Ce principe fut, un moment, considéré comme la clé pour distinguer les
démocraties et les Etats totalitaires. Et le fait de ne pas pouvoir
obtenir la documentation nécessaire pour quitter le pays sans se
soumettre aussi à la possession d’une carte d’identité est
fondamentalement en désaccord avec celui-ci. Il en va de même pour
l’idée que vous deviez informer l’Etat lorsque vous changez d’adresse.
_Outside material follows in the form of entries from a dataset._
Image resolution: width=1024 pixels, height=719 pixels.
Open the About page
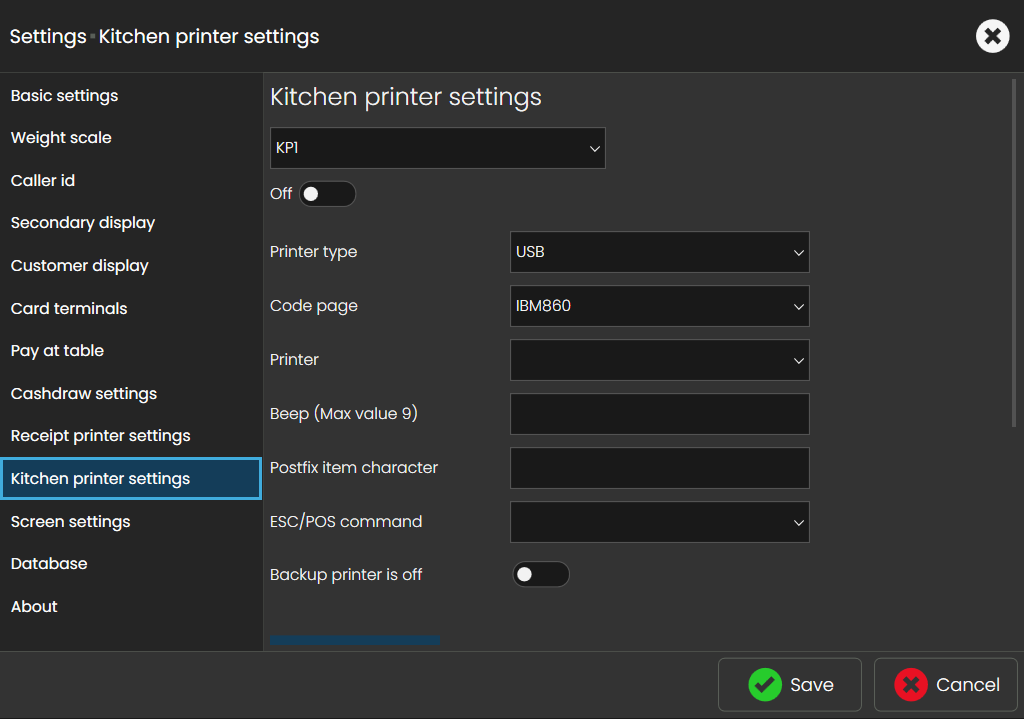(x=34, y=607)
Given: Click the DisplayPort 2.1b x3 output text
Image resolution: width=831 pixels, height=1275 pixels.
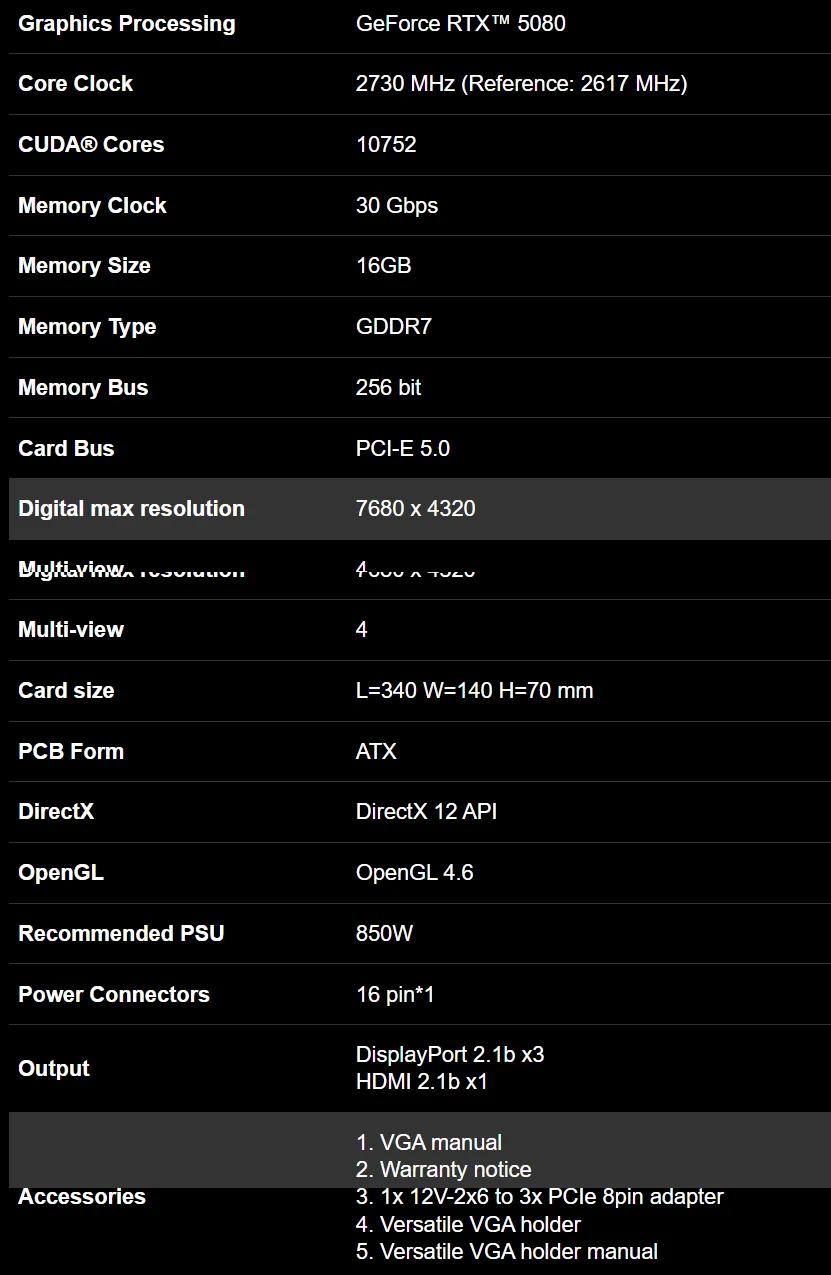Looking at the screenshot, I should pyautogui.click(x=450, y=1055).
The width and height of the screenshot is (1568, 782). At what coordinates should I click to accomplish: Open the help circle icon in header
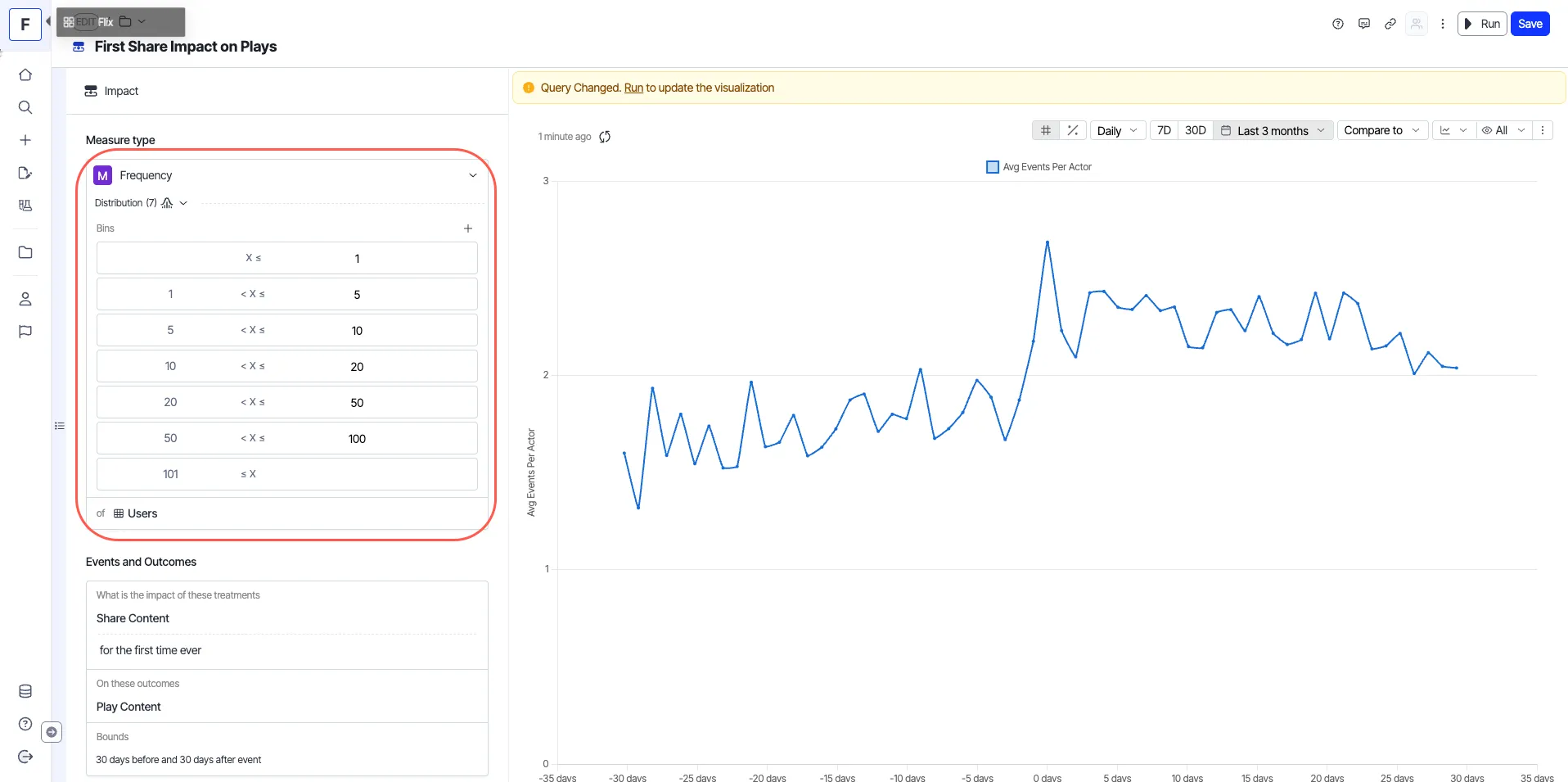1338,24
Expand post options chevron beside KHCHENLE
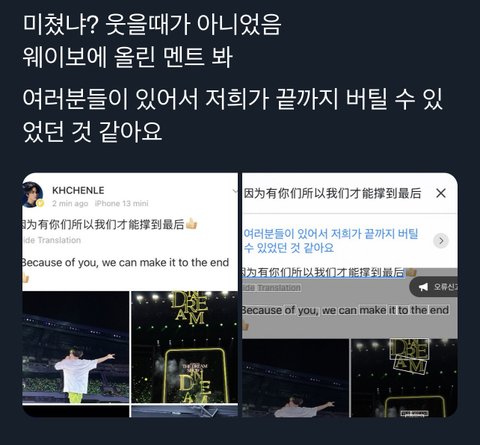The height and width of the screenshot is (445, 480). 235,191
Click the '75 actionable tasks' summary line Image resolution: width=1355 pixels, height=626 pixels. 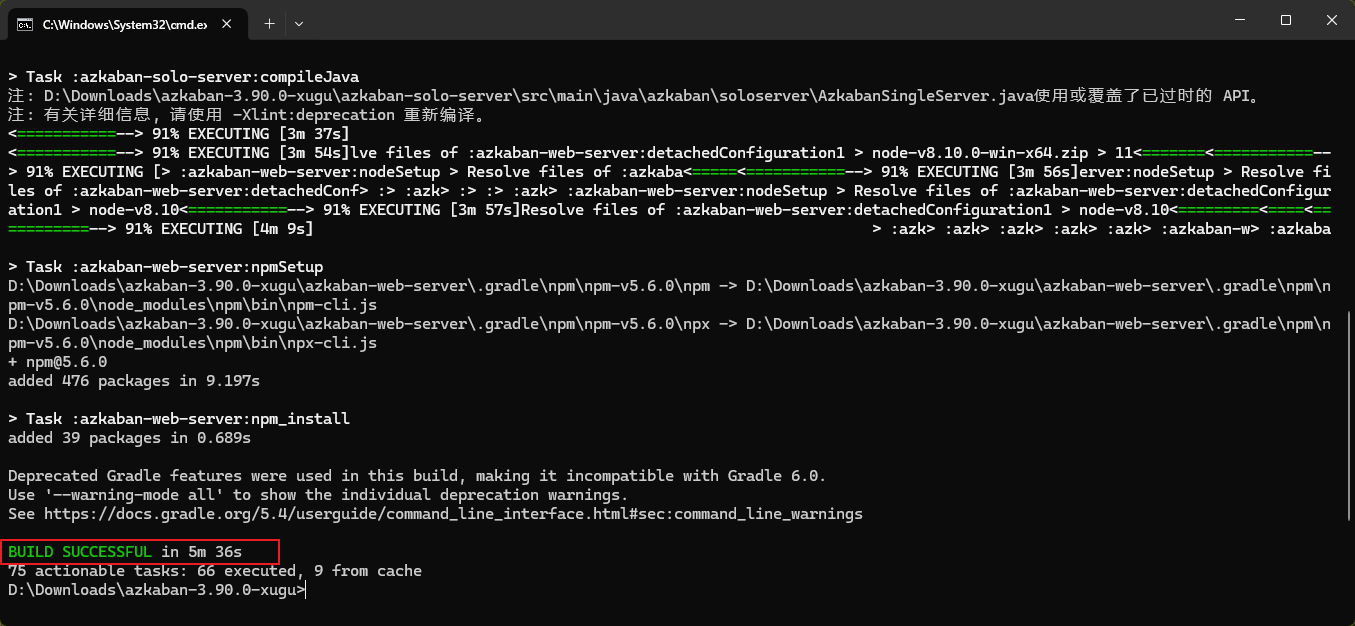coord(214,571)
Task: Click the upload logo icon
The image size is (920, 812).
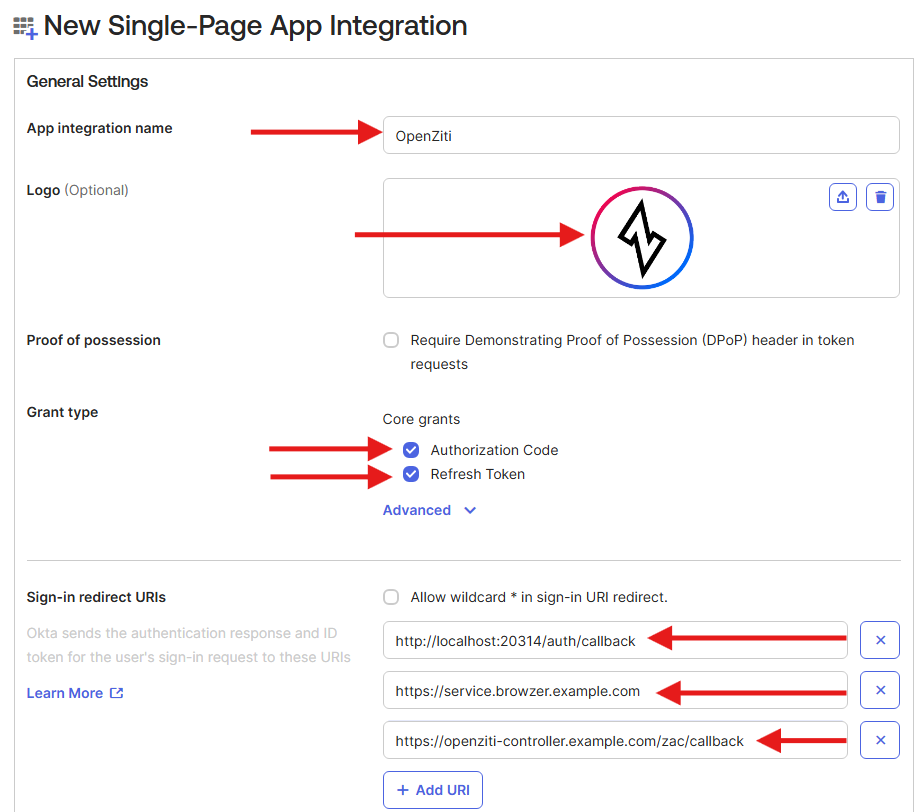Action: [x=843, y=197]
Le gouvernement minimise la valeur de l’information que les nouvelles
cartes d’identité contiendront, mais elles doivent évidemment contenir
plus d’informations qu’un passeport sinont elles n’auraient pas de
raison d’être. Les partisans de la carte notent que d’autres Etats
européens disposent des cartes d’identité. Cependant, ils ne
mentionnent pas deux choses. Premièrement, ces cartes ne sont pas liées
à une base de données nationale stockant le même genre d’information
personnelle que celle que Blair veut. Elles ne sont pas non plus
biométriques. En tant que tel, elles ne sont pas vraiment comparables.
Deuxièmement, ces cartes ont toutes été imposées par des régimes
fascistes et, par conséquent, leurs populations ne pouvaient pas
résister à leur introduction. Que, plus tard, les gens les aient
utilisé est un argument bien fragile. Les gens, malheureusement,
s’habituent souvent aux nombreuses limitations de leur liberté.
La Grande-Bretagne n’est pas, encore, un Etat totalitaire, bien que le
New Labour poursuive dans cette voie la dérive entammée par Thatcher.
Ce n’est pas une coïncidence si les cartes d’identité ont d’abord été
proposées par les Tories (et rejetées par le Labour) dans les années
90. Que le New Labour les refile au public suggère que c’est souhaité
par la bureaucratie d’Etat. En tant que tel, c’est du contrôle social.
Par ailleurs, cela confirme l’analyse des anarchistes : ce n’est pas
les politiciens qui changent le système, c’est le système qui les
change.
Tout n’est cependant pas perdu. Nous pouvons résister. Comme les
anarchistes l’ont toujours proclamé (et comme nos représentants l’ont
tout simplement montré), nous ne pouvons pas compter sur quelqu’un
d’autre pour défendre nos libertés. Nous devons compter sur nous-mêmes
et sur notre propre force pour résister à ceux au pouvoir. Comme via
l’impôt local, nous pouvons employer l’action directe pour résister aux
cartes d’identité et en finir avec elles. Les anarchistes devraient
être au premier rang en organisant un tel mouvement.